» DIRECTIONS: Copy exactly the run of lines that begins at the line with "Open the Compose dropdown chevron" and ends at the final line of the entries.

» DATA RECORDS:
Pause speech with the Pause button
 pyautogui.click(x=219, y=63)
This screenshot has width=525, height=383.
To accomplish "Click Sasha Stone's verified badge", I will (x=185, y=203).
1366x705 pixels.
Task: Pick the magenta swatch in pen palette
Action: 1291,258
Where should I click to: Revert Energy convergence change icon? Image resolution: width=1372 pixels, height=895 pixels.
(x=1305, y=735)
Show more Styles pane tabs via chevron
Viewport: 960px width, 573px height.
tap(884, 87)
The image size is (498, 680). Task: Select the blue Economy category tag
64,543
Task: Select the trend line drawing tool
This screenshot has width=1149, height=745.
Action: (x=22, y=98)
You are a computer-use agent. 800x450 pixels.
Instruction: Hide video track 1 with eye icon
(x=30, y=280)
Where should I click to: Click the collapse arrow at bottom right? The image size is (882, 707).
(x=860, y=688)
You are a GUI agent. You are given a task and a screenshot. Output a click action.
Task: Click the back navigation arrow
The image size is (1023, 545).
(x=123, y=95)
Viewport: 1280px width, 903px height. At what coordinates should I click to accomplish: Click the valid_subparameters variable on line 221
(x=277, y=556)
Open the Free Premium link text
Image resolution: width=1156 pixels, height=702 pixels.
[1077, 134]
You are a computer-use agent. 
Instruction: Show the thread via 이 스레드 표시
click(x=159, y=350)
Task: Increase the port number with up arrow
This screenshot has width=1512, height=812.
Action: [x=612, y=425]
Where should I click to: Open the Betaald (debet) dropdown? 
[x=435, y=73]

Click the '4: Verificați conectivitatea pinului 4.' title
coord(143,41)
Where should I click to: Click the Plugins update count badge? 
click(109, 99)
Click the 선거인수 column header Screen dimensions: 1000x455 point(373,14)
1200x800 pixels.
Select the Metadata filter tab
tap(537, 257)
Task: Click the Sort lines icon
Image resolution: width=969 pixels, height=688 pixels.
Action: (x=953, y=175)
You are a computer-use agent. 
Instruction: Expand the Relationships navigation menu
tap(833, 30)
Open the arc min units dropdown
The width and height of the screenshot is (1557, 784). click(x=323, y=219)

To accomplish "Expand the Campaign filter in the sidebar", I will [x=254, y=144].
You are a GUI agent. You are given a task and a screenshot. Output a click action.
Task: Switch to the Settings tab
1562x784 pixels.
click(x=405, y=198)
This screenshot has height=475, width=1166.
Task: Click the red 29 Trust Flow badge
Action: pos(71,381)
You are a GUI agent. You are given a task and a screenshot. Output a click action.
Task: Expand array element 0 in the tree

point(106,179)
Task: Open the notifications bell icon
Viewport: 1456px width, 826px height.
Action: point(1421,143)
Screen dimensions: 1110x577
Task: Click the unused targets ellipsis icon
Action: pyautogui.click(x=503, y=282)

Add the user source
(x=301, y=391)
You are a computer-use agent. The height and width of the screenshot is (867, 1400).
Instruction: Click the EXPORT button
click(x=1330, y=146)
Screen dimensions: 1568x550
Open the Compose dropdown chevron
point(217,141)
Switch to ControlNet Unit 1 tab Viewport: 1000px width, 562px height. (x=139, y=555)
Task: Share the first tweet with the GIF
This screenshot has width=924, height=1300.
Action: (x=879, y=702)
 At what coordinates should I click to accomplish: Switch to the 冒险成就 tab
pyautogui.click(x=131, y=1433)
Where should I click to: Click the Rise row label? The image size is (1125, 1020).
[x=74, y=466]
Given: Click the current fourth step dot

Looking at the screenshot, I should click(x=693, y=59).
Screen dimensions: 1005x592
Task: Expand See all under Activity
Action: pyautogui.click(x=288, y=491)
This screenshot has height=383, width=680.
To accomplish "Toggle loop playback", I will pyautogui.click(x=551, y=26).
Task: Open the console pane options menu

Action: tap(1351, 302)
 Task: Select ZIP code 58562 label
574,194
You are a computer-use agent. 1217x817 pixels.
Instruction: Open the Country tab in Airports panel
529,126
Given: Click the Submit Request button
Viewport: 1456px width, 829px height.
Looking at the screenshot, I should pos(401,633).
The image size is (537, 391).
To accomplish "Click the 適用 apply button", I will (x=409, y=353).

» RESPONSE AREA:
Open the Compose dropdown chevron
point(217,141)
Switch to ControlNet Unit 1 tab Viewport: 1000px width, 562px height. (x=139, y=555)
Task: Share the first tweet with the GIF
This screenshot has width=924, height=1300.
Action: (x=879, y=702)
 At what coordinates should I click to accomplish: Switch to the 冒险成就 tab
pyautogui.click(x=131, y=1433)
Where should I click to: Click the Rise row label? The image size is (1125, 1020).
[x=74, y=466]
Given: Click the current fourth step dot

Looking at the screenshot, I should click(x=693, y=59).
Screen dimensions: 1005x592
Task: Expand See all under Activity
Action: pyautogui.click(x=288, y=491)
This screenshot has height=383, width=680.
To accomplish "Toggle loop playback", I will pyautogui.click(x=551, y=26).
Task: Open the console pane options menu

Action: tap(1351, 302)
 Task: Select ZIP code 58562 label
574,194
You are a computer-use agent. 1217x817 pixels.
Instruction: Open the Country tab in Airports panel
529,126
Given: Click the Submit Request button
Viewport: 1456px width, 829px height.
Looking at the screenshot, I should pos(401,633).
The image size is (537, 391).
To accomplish "Click the 適用 apply button", I will (x=409, y=353).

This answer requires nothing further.